I admit that some of this may have to do with life in Portland, Oregon, where young people are both retiring and living in a state of constant skepticism about the big things. This is a city with no fluoride in our water. But it's not just my crazy friends.
In 2021, YouGov conducted a survey to measure how trust in public institutions has changed since 2018. While there was a decline across the board, there were three companies that led the decline: Facebook, Amazon and Google. In comparison, Congress, the police and even the press fared relatively well.
American Institutional Trust Surveys
It's not even just the general public. Another survey of tech professionals found that 79% of them don't trust Big Tech when it comes to AI.
Can a trade show like CES help shake the tech industry's tarnished reputation? Perhaps more importantly, does it deserve it? I asked the woman who runs it.
More than novelty
Kinsey Fabrizio recently took over as president of the Consumer Technology Association, the group that runs CES, after her predecessor Gary Shapiro took over for decades. This makes this the first CES she has led and an opportunity to make a name for herself.
Fabrizio points out that in addition to robovacs and VR headsets, there are also numerous companies at CES dealing with larger issues. “I remember when the Source company presented their zero-mass water technology, which produced water from the air in the desert,” Fabrizio gives as an example. “I mean, this is a solution to a major technical problem.”

Quelle will be back this year. And another startup, AirFarm, is taking the same technology a step further by collecting water from the air and using it to irrigate crops in inflatable greenhouses called Food Arks. The company claims that due to their inflatable nature, deployment only takes half a day and uses 99% less water than conventional farming.
These companies' participation at CES is one thing, but the CTA also made an effort to shine a spotlight on them, Fabrizio says. “It's really important to us to bring the brightest, brightest and greatest minds on stage to talk about how technology solves challenges, big global challenges, and get them to really show what they do.”
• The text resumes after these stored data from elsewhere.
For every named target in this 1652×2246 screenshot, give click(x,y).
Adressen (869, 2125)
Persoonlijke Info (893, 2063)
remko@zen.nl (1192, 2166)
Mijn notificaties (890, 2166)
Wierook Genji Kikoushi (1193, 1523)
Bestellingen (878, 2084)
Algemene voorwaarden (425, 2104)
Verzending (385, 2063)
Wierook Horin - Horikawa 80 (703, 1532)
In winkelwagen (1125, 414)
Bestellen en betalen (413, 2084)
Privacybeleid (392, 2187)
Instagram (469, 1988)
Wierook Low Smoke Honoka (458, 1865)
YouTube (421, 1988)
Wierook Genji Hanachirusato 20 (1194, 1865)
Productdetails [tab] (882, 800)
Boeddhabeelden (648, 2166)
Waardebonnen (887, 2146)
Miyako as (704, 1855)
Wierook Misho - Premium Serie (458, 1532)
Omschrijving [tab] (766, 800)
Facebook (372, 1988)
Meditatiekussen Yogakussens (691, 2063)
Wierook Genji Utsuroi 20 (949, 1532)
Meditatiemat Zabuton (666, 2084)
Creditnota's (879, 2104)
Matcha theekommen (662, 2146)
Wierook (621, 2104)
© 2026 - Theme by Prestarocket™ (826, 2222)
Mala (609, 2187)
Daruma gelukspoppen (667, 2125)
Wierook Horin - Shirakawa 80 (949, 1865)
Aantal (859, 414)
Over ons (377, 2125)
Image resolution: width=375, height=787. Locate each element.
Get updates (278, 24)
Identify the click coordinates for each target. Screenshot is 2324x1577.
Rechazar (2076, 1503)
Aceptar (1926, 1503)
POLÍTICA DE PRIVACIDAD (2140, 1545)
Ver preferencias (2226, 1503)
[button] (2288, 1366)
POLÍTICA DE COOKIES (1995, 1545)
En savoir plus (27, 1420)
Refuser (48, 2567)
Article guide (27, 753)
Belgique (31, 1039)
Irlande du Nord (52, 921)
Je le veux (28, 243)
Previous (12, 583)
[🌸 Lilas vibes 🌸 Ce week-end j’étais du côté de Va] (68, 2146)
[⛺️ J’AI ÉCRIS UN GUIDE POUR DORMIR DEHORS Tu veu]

The show floor tells the story: Digital Health Solutions, for example, will have 652 exhibitors this year, plus conference tracks with topics like “How technology can benefit 4.5 billion people without basic health care.”
“We have an awards program and different categories all centered around the theme of ‘Tech for Good’ and solving the world’s challenges through technology and creating solutions through technology,” says Fabrizio. Categories include sustainability, smart cities, animal welfare and human security for all, a grab bag of products that “show how technology is helping to address the world’s most pressing problems.”
The winners of this year's innovation prize include solutions for a wide range of issues. CalmiGo Plus is a handheld device that uses scent, vibration and breathing exercises to help people with anxiety, post-traumatic stress disorder and panic attacks. MouthPad is a device for disabled users that allows them to control computers using only their tongue and gestures. DisMantleBot offers a new system to efficiently dismantle electric vehicle batteries for recycling.

We love Tech For Change so much that we've put together an entire series highlighting it, and this year's CES offers no shortage of contenders.
Room for both?
So is CES a mall for big screen TVs or a trade show for solutions to 21st century problems?
“There is room for both,” says Fabrizio. “And the ability to have both at CES was, I think, a great development and something we want to continue.”
We are already seeing how it develops. At CES Unveiled, a press preview on Sunday evening, the Digital Trends editorial team marveled at AI glasses, digital windows and electric roller blades. But those weren't the products we were most excited about. An editor was excited about a pair of glasses for macular degeneration that could help his mother. Another was happy about a special exhibition for people with dyslexia that could help his son.
You know we will continue to report on flying cars. And big TVs. And a robot vacuum cleaner that climbs stairs.
But Fabrizio is right: beyond the carnival of excess and dubious practicality that has, not unfairly, defined technology over the last decade, numerous world-changing solutions are on display. You just have to stop rolling your eyes and look.